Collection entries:
┄┄┄┄┄┄┄┄┄┄┄┄┄┄┄┄┄┄┄┄
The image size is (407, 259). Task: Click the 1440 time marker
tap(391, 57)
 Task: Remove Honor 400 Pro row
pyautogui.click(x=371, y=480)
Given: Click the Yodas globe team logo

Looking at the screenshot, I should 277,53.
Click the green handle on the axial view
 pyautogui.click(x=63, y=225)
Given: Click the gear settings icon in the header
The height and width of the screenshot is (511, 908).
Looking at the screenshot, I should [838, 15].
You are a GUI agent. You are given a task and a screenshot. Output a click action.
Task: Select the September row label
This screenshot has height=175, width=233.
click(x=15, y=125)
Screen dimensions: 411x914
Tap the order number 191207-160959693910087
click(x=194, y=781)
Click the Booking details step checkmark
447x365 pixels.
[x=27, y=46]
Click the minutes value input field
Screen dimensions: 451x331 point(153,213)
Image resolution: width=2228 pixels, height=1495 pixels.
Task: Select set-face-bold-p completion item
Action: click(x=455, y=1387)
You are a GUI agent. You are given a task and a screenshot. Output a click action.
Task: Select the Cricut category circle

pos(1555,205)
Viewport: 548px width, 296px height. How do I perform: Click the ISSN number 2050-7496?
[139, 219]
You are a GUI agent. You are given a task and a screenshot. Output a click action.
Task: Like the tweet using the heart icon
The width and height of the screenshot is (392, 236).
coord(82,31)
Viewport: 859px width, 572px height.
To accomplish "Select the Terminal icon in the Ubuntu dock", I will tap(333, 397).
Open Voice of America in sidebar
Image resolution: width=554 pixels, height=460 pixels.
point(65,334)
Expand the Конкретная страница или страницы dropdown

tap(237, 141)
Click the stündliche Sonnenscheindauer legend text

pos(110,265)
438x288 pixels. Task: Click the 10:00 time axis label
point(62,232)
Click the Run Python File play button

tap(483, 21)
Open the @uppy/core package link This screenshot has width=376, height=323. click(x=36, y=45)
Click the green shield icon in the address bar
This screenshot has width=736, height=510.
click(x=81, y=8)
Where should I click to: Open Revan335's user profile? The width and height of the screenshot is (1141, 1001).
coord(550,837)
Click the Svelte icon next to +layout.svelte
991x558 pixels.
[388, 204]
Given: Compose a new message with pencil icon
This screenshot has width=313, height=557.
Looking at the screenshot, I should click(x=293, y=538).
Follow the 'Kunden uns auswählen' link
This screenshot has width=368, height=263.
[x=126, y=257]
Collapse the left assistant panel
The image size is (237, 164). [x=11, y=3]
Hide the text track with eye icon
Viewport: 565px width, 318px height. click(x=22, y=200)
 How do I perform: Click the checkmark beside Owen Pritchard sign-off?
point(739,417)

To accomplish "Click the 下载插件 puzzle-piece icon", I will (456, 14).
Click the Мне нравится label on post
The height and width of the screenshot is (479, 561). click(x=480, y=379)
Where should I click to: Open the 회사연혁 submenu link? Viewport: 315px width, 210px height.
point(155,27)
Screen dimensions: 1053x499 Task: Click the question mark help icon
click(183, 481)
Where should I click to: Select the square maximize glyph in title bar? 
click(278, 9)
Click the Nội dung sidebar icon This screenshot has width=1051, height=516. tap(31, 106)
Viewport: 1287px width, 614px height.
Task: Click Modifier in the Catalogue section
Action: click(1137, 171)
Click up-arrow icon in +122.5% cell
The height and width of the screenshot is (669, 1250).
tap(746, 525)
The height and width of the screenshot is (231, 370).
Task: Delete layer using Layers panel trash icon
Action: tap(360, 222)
┄┄┄┄┄┄┄┄┄┄┄┄┄┄┄┄┄┄┄┄
** Task requirements **
Exactness is what counts here: write out every record again.

** Exercise result **
The image size is (407, 259). Task: Click the 1440 time marker
tap(391, 57)
 Task: Remove Honor 400 Pro row
pyautogui.click(x=371, y=480)
Given: Click the Yodas globe team logo

Looking at the screenshot, I should 277,53.
Click the green handle on the axial view
 pyautogui.click(x=63, y=225)
Given: Click the gear settings icon in the header
The height and width of the screenshot is (511, 908).
Looking at the screenshot, I should [838, 15].
You are a GUI agent. You are given a task and a screenshot. Output a click action.
Task: Select the September row label
This screenshot has height=175, width=233.
click(x=15, y=125)
Screen dimensions: 411x914
Tap the order number 191207-160959693910087
click(x=194, y=781)
Click the Booking details step checkmark
447x365 pixels.
[x=27, y=46]
Click the minutes value input field
Screen dimensions: 451x331 point(153,213)
Image resolution: width=2228 pixels, height=1495 pixels.
Task: Select set-face-bold-p completion item
Action: click(x=455, y=1387)
You are a GUI agent. You are given a task and a screenshot. Output a click action.
Task: Select the Cricut category circle

pos(1555,205)
Viewport: 548px width, 296px height. How do I perform: Click the ISSN number 2050-7496?
[139, 219]
You are a GUI agent. You are given a task and a screenshot. Output a click action.
Task: Like the tweet using the heart icon
The width and height of the screenshot is (392, 236).
coord(82,31)
Viewport: 859px width, 572px height.
To accomplish "Select the Terminal icon in the Ubuntu dock", I will tap(333, 397).
Open Voice of America in sidebar
Image resolution: width=554 pixels, height=460 pixels.
point(65,334)
Expand the Конкретная страница или страницы dropdown

tap(237, 141)
Click the stündliche Sonnenscheindauer legend text

pos(110,265)
438x288 pixels. Task: Click the 10:00 time axis label
point(62,232)
Click the Run Python File play button

tap(483, 21)
Open the @uppy/core package link This screenshot has width=376, height=323. click(x=36, y=45)
Click the green shield icon in the address bar
This screenshot has width=736, height=510.
click(x=81, y=8)
Where should I click to: Open Revan335's user profile? The width and height of the screenshot is (1141, 1001).
coord(550,837)
Click the Svelte icon next to +layout.svelte
991x558 pixels.
[388, 204]
Given: Compose a new message with pencil icon
This screenshot has width=313, height=557.
Looking at the screenshot, I should click(x=293, y=538).
Follow the 'Kunden uns auswählen' link
This screenshot has width=368, height=263.
[x=126, y=257]
Collapse the left assistant panel
The image size is (237, 164). [x=11, y=3]
Hide the text track with eye icon
Viewport: 565px width, 318px height. click(x=22, y=200)
 How do I perform: Click the checkmark beside Owen Pritchard sign-off?
point(739,417)

To accomplish "Click the 下载插件 puzzle-piece icon", I will (456, 14).
Click the Мне нравится label on post
The height and width of the screenshot is (479, 561). click(x=480, y=379)
Where should I click to: Open the 회사연혁 submenu link? Viewport: 315px width, 210px height.
point(155,27)
Screen dimensions: 1053x499 Task: Click the question mark help icon
click(183, 481)
Where should I click to: Select the square maximize glyph in title bar? 
click(278, 9)
Click the Nội dung sidebar icon This screenshot has width=1051, height=516. tap(31, 106)
Viewport: 1287px width, 614px height.
Task: Click Modifier in the Catalogue section
Action: click(1137, 171)
Click up-arrow icon in +122.5% cell
The height and width of the screenshot is (669, 1250).
tap(746, 525)
The height and width of the screenshot is (231, 370).
Task: Delete layer using Layers panel trash icon
Action: tap(360, 222)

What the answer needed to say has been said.